# Entries shown start
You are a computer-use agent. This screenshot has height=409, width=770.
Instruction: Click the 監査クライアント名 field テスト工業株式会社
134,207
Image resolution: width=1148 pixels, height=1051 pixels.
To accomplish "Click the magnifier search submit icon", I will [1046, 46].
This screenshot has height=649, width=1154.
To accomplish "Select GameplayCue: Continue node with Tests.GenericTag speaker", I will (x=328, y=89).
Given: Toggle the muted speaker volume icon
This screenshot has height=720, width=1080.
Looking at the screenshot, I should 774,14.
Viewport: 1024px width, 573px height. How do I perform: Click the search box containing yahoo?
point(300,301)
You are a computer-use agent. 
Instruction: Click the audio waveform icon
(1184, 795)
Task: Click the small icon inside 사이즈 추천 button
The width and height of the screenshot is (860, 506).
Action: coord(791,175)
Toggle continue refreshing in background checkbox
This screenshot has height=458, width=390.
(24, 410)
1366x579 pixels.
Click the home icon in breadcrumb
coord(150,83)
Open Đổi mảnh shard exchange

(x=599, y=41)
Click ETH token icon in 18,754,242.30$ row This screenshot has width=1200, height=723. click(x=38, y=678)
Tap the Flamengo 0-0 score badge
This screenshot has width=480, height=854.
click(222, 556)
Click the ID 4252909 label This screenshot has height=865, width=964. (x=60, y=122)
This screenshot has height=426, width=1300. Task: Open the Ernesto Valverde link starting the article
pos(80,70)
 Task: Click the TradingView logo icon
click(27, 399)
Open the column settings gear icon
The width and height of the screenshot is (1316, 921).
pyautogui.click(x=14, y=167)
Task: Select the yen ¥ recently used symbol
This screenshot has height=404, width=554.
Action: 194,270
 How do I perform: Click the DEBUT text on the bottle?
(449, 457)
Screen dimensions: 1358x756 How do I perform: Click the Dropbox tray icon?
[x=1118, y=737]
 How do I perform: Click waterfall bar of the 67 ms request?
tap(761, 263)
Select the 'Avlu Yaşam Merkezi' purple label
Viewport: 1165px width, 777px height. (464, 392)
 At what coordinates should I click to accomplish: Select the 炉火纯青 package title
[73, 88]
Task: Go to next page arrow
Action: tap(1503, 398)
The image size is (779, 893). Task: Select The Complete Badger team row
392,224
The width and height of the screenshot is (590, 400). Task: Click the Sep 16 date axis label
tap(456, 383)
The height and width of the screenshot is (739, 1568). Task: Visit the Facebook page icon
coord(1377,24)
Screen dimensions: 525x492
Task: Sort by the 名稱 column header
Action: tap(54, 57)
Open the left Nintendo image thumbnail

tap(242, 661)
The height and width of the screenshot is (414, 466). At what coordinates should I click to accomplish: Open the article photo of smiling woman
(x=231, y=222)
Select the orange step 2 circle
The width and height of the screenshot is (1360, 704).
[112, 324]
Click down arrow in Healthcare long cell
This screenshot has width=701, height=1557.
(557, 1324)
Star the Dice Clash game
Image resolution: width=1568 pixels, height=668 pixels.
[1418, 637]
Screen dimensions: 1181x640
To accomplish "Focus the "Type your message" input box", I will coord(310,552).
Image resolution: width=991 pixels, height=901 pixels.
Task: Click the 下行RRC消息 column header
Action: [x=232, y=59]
# Entries shown end
Exercise directions: Copy the rows above word for word, from the line containing "Screen dimensions: 1181x640" through the last line, inclusive.

The result:
Screen dimensions: 1181x640
To accomplish "Focus the "Type your message" input box", I will coord(310,552).
Image resolution: width=991 pixels, height=901 pixels.
Task: Click the 下行RRC消息 column header
Action: [x=232, y=59]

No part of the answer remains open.